• [ASSIGNMENT 1] Please rewrite the records from the line that contains "Identify the location of damping-value: 1.0." through the end of the records, with "image size" replaced by "screenshot size" and everything else unchanged.

______________________________

Mr. Irvin H. Danenhower, an employee in the engineering department of the defendant, gave substantially the same testimony as did Mr. Reeves. However he based his opinion on the following facts. The plaintiffs' house slid toward Mendell and not toward Kirkwood. The distance from the foundation wall facing Kirkwood to the center line of the cut in that street is fifty-seven feet. The cut was made in 1929. The house stood eleven years after that before any slide occurred and then the slide was "definitely" toward Mendell Street.

______________________________

• [ASSIGNMENT 2] According to the passage about the house slide, how far is the foundation wall facing Kirkwood from the center line of the cut in that street?

• [DATA SHOWN]
______________________________

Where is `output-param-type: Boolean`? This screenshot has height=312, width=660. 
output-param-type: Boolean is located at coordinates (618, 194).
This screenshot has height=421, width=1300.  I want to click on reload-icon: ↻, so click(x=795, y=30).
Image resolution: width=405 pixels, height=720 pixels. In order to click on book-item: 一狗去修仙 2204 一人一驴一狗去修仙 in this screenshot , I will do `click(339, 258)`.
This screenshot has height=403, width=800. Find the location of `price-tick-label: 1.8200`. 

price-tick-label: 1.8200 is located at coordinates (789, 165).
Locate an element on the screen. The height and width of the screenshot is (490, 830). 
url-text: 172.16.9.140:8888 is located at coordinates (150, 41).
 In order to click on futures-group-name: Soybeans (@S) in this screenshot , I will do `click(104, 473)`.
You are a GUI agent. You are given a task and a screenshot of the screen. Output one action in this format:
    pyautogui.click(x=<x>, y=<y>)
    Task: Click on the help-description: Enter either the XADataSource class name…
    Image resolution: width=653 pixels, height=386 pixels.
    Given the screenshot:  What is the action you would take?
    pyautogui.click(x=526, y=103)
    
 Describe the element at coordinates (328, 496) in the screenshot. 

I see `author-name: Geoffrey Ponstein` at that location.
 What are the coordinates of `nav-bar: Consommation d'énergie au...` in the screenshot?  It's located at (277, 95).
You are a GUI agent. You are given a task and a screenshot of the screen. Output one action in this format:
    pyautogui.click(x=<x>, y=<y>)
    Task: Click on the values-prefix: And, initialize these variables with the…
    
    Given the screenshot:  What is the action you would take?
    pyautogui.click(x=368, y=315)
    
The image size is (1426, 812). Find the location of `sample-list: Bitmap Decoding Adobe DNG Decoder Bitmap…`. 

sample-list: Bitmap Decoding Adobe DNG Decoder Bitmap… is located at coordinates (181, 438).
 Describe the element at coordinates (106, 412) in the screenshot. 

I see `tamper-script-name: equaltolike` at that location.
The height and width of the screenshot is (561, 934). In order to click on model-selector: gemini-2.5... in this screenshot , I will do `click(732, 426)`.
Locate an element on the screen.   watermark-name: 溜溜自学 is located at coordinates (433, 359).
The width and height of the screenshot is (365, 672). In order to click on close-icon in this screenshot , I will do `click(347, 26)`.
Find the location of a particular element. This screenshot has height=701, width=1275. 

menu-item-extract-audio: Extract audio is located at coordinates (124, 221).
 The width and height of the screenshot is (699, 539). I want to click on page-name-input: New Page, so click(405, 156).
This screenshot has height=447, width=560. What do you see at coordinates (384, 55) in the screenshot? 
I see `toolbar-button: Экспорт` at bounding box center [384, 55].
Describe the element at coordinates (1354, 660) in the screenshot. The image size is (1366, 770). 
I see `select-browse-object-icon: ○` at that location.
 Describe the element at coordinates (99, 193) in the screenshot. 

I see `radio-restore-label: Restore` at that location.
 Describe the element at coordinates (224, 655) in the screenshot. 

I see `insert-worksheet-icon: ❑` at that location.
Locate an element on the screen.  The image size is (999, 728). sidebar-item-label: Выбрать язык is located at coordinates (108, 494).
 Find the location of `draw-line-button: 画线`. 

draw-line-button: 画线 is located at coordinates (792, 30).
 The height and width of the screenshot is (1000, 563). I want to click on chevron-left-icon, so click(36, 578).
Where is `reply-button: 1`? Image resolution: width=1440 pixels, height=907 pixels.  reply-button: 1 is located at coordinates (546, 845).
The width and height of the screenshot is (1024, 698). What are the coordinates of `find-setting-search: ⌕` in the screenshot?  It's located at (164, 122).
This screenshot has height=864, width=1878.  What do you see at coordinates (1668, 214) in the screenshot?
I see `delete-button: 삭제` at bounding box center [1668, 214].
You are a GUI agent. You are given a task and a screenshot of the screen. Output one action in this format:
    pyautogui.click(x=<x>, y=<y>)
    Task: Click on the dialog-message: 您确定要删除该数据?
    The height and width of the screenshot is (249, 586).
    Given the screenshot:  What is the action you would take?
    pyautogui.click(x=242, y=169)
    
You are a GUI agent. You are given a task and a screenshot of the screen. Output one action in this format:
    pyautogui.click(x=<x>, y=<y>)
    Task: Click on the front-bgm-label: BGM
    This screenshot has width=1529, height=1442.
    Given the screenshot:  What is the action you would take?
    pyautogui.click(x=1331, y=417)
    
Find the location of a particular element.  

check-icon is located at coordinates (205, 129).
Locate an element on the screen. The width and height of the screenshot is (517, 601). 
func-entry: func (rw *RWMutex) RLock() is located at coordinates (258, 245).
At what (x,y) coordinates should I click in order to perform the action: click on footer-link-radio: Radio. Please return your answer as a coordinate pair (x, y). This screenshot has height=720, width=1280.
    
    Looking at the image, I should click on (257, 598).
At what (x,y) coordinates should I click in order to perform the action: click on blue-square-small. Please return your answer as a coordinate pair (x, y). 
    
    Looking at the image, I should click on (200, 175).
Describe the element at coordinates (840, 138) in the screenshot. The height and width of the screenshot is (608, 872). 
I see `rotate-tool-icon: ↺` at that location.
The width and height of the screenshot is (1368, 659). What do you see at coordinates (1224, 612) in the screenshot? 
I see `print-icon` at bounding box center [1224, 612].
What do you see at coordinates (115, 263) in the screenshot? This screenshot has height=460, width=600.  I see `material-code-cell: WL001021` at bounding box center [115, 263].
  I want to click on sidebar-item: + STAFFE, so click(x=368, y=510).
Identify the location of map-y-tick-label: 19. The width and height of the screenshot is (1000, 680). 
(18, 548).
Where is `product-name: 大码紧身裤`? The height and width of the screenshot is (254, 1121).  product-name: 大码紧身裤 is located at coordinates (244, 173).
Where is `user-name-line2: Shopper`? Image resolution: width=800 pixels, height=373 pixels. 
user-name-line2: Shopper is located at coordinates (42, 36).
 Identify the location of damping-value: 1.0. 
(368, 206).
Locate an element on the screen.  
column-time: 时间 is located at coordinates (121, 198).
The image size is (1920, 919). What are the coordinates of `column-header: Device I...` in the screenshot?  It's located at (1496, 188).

______________________________

• [SOLUTION 1]
 Identify the location of damping-value: 1.0. 
(368, 206).
Locate an element on the screen.  
column-time: 时间 is located at coordinates (121, 198).
The screenshot size is (1920, 919). What are the coordinates of `column-header: Device I...` in the screenshot?  It's located at (1496, 188).

• [SOLUTION 2] Fifty-seven feet.